Team:UNITN-Trento/Project/Ethylene

EFE (Ethylene Forming Enzyme - 2-Oxoglutarate Oxygenase/Decarboxylase) is our keyplayer in triggering fruit ripening. It catalyzes ethylene synthesis from 2-Oxoglutarate, a TCA cycle intemediate molecule (Goto M., Plant and Cell Physiology 2012, 26: 141-150).

We characterized this gene in two chassis: E. coli and B. subtilis, using different contstructs that we designed.

In E. coli, EFE-catalyzed ethylene production was characterized using BBa_K1065001, which is a composed part with EFE under the control of an AraC-pBAD promoter.

Ethylene production was detected using a Micro Gas Chromatograph (see the protocol page for the adopted methodology). The instrument was calibrated using two different air mixtures with well-defined quantities of each molecule (carbon dioxide, oxygen and ethylene).

To quantify the amount of ethylene produced the peak integral was converted into ppm.

We performed a kinetic assay in order to analyze ethylene production over time (see the protocol page for the adopted method).

Figure 2 shows that induction of the culture at O.D.600 equal to 0.8 caused a 2-fold increase in ethylene production.
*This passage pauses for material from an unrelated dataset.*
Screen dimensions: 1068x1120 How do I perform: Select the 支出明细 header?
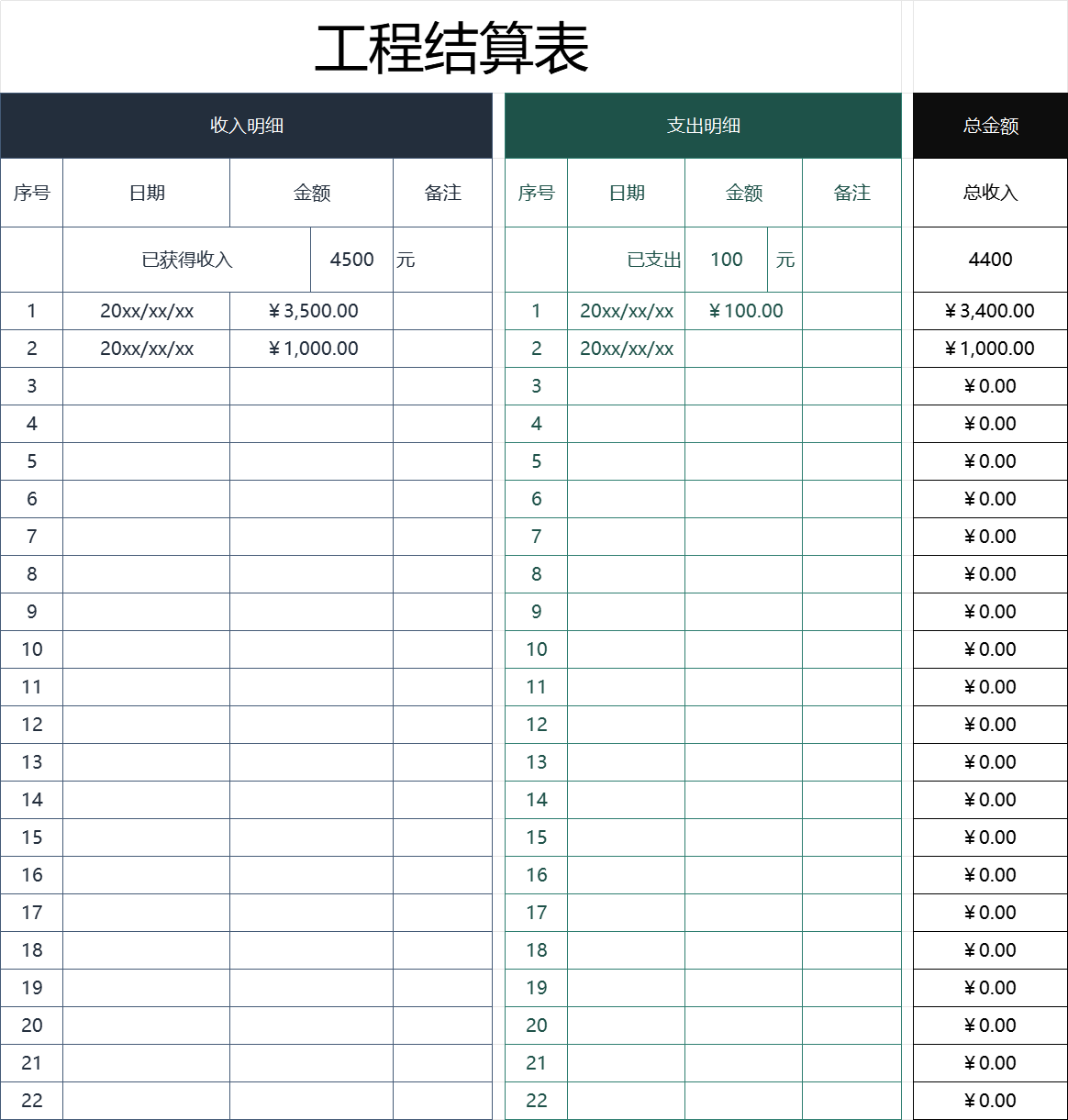[x=703, y=126]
A toxicity test was performed inducing EFE expression with 5 mM arabinose. The growth curve was then compared to a non-induced sample.

As expected, induced samples showed a decreased growth rate.

To build our final system we placed EFE under the control of a photoinducible circuit. We assembled the photoinducible circuit exploiting many subparts from different teams (Uppsala2011 and Berkeley 2006). The construct BBa_K1065311 includes an inverter that allows ethylene production only in presence of light. For more details on the design anc characterization of the circuit check the Blue light page of our wiki.

We performed a kinetic assay in order to analyze ethylene production over time using (BBa_K1065311). When the culture reached an OD of 0.7, it was placed in a hermetically closed vial and exposed to a blue light led (470 nm) while it was connected to the micro GC (see the protocol page for the adopted method).

In order to tranform B. subtilis with EFE, we decided to exploit two type of vectors designed by the LMU-Munich 2012 iGEM team: pXyl and pSpac. These two vectors were not functionally active: pXyl had a point mutation resulting in a non transformable vector and pSpac had a point mutation in the promoter resulting in a non-inducible but constitutive vector. We recieved from the LMU-Munich team the corrected and functionally active version of both plasmids (functionality prooved by them).

We successfully created and transformed the parts showed above (see B. subtilis page for details) but we did not detect any amount of ethylene with the Micro Gas Chromatograph.

2-Oxoglutarate Oxygenase/Decarboxylase (EFE), is a very powerfull enzyme that has been successfully characterized. At the end of a set of experiments we achieved the following results:

• EFE was expressed under the control of an Arabinose inducible promoter in E. coli;
• ethylene was detected at the micro gas chromatograph and a quantitative kinetic curve was registered;
• EFE was then inserted into a photoinducible promoter and preliminary analysis showed ethylene production;
• EFE was expressed in B. subtilis under the control of two different inducible promoters. Ethylene was not detected but induced samples showed a particular smell. Further analysis demostrated that induced samples reacted with lead-acetate paper strips, indicating the presence of sulfur compounds. Probably B. subtilis is capable of converting rapidly ethylene in other compounds;
• our system was succcessfully exploited to accelerate fruit ripening.